Vaccines may be categorized as whole-pathogen vaccines, subunit vaccines, or nucleic acid vaccines.7 Whole-pathogen vaccines consist of either live attenuated or inactivated microorganisms. Live attenuated vaccines use a weakened form of the pathogen, which after administration replicates and induces an immune response.

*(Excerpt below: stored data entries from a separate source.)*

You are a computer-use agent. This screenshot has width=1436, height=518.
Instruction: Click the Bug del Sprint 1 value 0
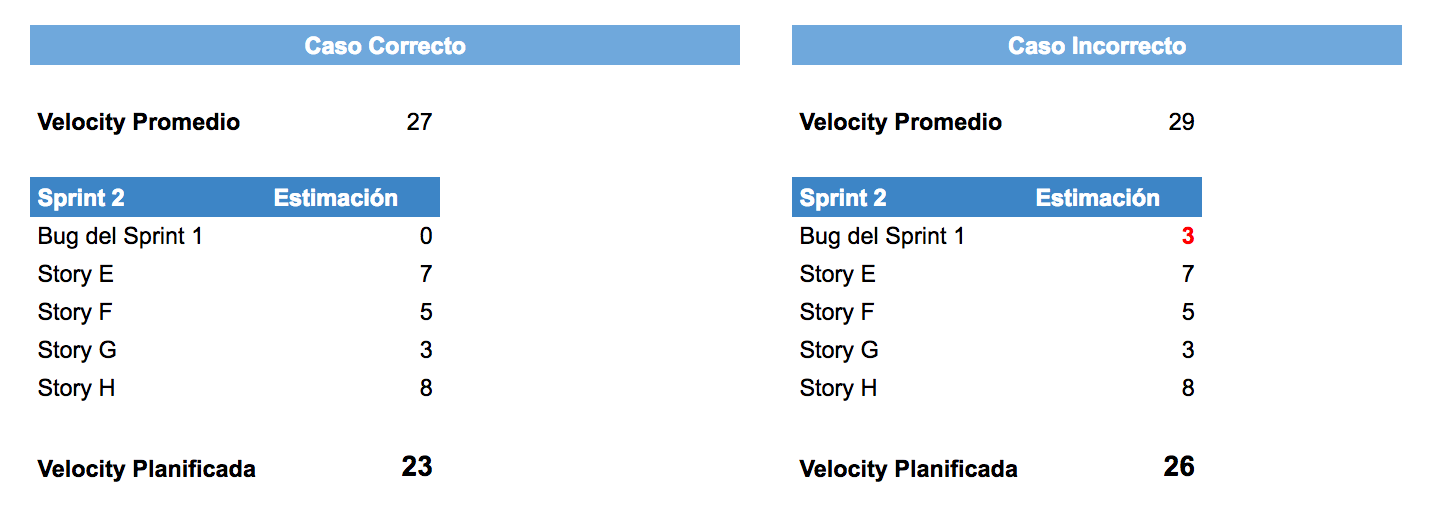426,237
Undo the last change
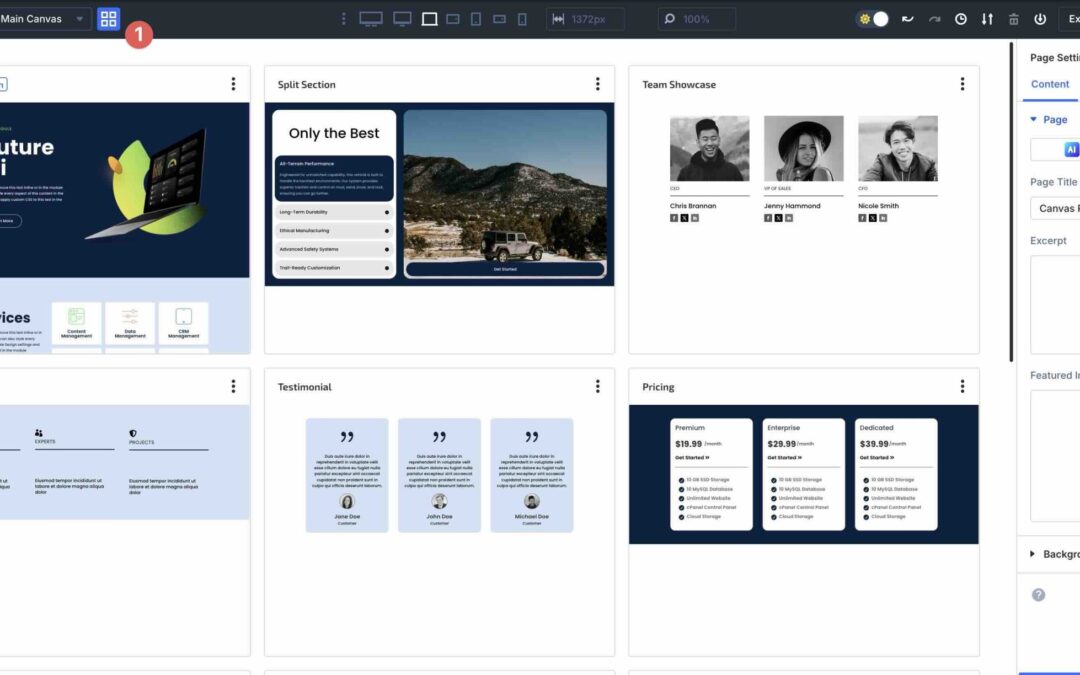The width and height of the screenshot is (1080, 675). tap(906, 18)
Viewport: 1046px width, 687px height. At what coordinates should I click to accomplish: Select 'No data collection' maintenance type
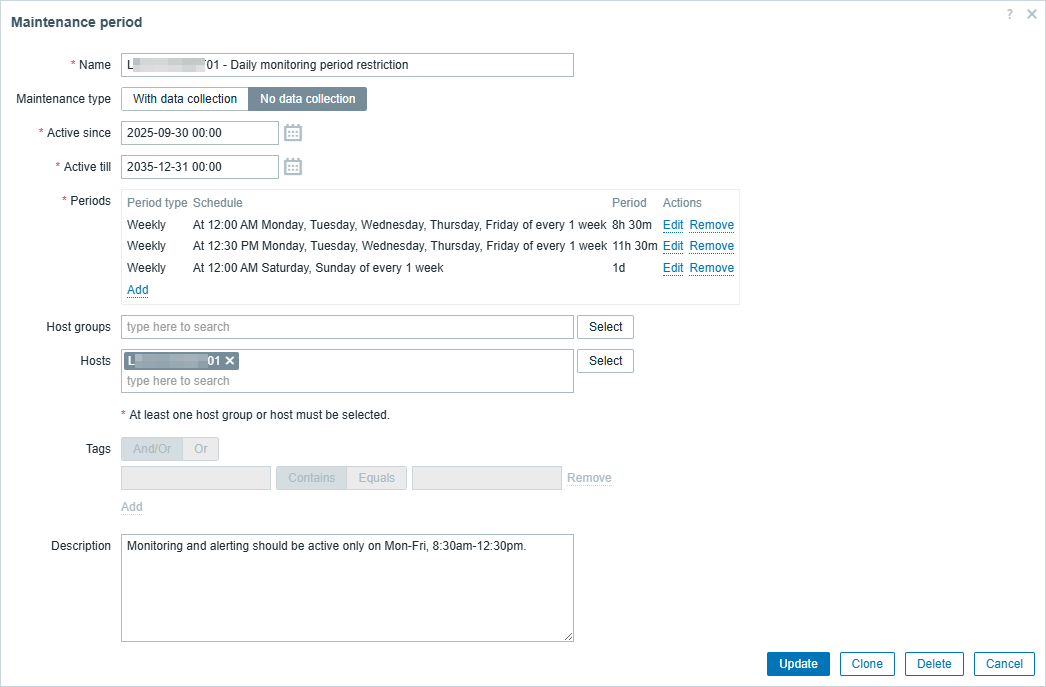pos(307,99)

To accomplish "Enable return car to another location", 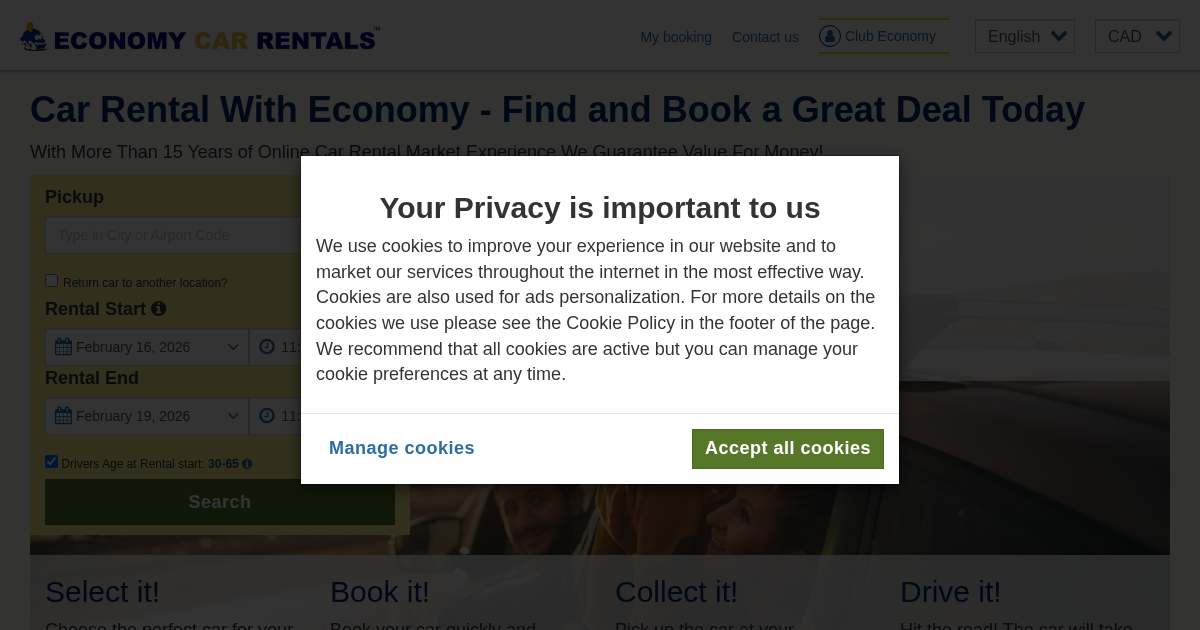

Subunit vaccines are prepared from fractional antigenic components of an organism and may be protein-based, pure polysaccharide-based, conjugate polysaccharide-based, or recombinant protein-based.7 Subunit vaccines typically incorporate adjuvants (e.g., alum, AS04, AS01B, others) to generate a stronger immune response because subunit vaccines alone are not effective in inducing adequate long-term immunity.8
Nucleic acid vaccines (e.g., mRNA vaccines, DNA plasmid vaccines, recombinant vector vaccines) introduce the specific genetic material encoding the target antigen or antigens against which an immune response is sought.7 Once introduced, the body’s own cells then use the genetic material to produce the antigens. Potential advantages of this approach include no risk of infection; improved vaccine stability; stimulation of broad long-term immunity; and rapid, inexpensive, and scalable vaccine manufacturing.9
All vaccines initiate immune responses mediated by macrophages and lymphocytes, i.e., they induce active immunity. Antibodies are produced against specific infective agents or their toxins. Protective antibodies, which may be produced in response to vaccines and their mechanisms of action, are listed in Box 1.10
|Antitoxins||Inactivate toxic microbial protein products|
|Opsonins||Facilitate phagocytosis of microorganisms|
|Lysins||Damage microbial cell membrane|
|Antiadhesins||Prevent adhesion of microorganisms to host cell components|
|Neutralizing antibodies||Prevent the proliferation of microorganisms|
Neutralizing antibodies cannot readily diffuse into infected cells; they must interact with the target-organism before initial intracellular penetration. However, sensitized lymphocytes acting alone or antibodies interacting with lymphoid K-cells may recognize surface changes in infected cells and target them for destruction. Immunization with live attenuated organisms is more predictable than immunization with inactivated microorganisms in inducing long-term immunity.7
Immunogenic responses to live attenuated and inactivated microorganisms develop more slowly than the incubation period of most pathogens. Therefore, vaccines must be administered prior to exposure to a specific etiologic agent. By contrast, "booster" re-immunization in a previously immune individual provides a rapid secondary (anamnestic) increase in immunity. The persistence of immunity may also be prompted by natural re-exposure to microorganisms and the presence of latent infections.